何度も死にそうになったが26体目でやっと自分の力で5匹倒すことができた。やっとの思いでギルド証明書を貰ったのだが、
「スキル載ってない・・・・・・」
「スキル無しか。ははははっ!」
いやいや笑い事じゃねぇよ。俺は魔法でヒロインと世界を救う展開を待ち望んでたのに、魔法はカス魔法しか存在しないし、唯一強い魔法みたいなのはスキルだけなんだろ。それがねぇって事は多分俺はこの世界で、
「最弱やんけぇぇぇぇぇぇぇぇぇぇ!」
俺の肩にそっと手を乗せたゼクサスが、
「そんなガッカリした顔すんなよ。スキルは急に習得する場合があるからよ」
安心したぁぁ。スキル無しの雑魚にはなりたくねぇから。
その後、俺がずっとこのパーティーにいたいと頼むと、皆んなは嬉しそうに許可してくれた。

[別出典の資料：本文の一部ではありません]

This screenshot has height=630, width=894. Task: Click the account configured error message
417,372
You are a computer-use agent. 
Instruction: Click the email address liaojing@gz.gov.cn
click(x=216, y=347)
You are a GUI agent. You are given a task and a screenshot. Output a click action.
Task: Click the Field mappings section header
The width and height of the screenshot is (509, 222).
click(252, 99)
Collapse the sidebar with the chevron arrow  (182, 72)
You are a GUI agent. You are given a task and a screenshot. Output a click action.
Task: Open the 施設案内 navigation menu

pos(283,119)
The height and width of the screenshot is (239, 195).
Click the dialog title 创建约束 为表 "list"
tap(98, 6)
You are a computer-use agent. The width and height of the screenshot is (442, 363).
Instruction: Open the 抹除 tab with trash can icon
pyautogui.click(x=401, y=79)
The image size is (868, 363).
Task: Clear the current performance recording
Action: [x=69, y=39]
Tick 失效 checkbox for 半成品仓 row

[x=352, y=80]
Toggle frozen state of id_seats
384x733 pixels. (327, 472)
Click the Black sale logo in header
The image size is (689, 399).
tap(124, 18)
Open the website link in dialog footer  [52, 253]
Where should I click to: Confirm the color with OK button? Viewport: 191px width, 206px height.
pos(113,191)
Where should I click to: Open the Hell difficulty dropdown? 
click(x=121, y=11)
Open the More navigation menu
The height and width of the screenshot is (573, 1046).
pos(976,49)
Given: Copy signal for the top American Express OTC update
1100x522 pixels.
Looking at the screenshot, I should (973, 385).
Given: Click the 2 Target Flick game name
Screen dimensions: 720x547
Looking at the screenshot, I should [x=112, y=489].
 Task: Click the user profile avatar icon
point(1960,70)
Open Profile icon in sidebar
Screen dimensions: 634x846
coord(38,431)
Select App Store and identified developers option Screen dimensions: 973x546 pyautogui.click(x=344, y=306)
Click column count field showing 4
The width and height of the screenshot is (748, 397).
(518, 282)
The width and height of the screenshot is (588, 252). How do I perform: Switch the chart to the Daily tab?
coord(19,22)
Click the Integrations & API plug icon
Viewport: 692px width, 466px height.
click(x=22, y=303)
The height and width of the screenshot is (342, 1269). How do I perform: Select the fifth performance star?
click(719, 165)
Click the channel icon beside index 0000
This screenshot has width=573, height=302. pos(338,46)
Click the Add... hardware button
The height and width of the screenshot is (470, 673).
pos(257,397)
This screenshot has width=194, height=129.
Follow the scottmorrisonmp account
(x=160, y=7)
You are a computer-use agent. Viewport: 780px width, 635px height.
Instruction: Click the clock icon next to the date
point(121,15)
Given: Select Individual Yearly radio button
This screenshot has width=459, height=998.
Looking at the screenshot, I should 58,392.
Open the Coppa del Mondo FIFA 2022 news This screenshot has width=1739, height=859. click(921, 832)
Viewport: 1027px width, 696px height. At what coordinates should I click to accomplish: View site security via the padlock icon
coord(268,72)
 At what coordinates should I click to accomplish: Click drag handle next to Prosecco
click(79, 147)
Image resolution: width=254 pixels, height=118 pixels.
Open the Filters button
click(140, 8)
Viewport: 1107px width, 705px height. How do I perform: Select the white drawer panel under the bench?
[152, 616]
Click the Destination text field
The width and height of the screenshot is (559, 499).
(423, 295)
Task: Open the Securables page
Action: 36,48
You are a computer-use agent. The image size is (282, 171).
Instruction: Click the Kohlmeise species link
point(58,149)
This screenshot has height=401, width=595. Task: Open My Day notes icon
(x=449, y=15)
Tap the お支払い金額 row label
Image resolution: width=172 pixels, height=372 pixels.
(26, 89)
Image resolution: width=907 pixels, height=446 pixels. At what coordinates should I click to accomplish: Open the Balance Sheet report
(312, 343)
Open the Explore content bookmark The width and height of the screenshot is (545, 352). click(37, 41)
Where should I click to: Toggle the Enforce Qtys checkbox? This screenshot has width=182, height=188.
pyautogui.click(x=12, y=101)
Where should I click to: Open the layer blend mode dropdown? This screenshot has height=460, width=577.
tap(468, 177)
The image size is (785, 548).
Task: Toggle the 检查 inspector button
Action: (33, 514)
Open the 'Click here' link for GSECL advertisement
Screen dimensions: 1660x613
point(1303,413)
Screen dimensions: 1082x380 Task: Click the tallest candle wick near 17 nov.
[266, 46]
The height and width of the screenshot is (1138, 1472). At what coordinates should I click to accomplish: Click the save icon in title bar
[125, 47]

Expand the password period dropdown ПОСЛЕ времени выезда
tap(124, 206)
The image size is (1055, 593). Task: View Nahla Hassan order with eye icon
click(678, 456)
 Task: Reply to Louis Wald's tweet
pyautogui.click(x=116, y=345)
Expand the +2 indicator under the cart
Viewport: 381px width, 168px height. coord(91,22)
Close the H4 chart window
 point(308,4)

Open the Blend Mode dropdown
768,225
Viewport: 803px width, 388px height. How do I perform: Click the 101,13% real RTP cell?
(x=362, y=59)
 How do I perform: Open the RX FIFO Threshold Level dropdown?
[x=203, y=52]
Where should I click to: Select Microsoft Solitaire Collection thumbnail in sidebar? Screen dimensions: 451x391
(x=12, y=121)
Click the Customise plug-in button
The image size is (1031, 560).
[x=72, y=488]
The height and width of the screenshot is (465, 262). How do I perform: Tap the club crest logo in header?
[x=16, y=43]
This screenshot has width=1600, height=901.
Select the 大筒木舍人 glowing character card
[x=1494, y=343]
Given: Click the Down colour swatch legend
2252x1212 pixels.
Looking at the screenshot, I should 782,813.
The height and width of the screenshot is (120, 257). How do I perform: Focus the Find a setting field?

改めて確認するが、このパーティーは俺を入れて男は3人、女は2人。
ゼクサスは熱血系の男。
ハーツはチャラいけど可愛いぽっちゃりだ。
ローズは大人の女性って感じが強すぎる。酒が好きだ。
ヒナは清純系、別に人が苦手ではないらしい。俺のどタイプだ。
つまり! ヒロインなのではないのだろうか!?
諸君、考えてもみたまえ、異世界いったら自分の好みの女の子に出会える。つまりその子がヒロインであろう。
そう考えるとウキウキだ止まらない。
そして、皆んなに戦い方などを教えてもらいながら、俺はどんどん魔物を倒した。
俺は楽勝でスライムを倒せる様になったし、スケルトンという骨の化け物にも勝てるようになった。
やべぇ、スキップスタートみたいな展開だけど超楽しいぞこの世界。
ここから最強への道のりを歩むんだ!
そんな事を考えていると、辺りが段々と暗くなってきた。
「よし! 今日はこの辺で帰るか」
ゼクサスの言葉に、皆んなは村の方へ歩き始める。
少し進んだところで皆んなの足が止まる。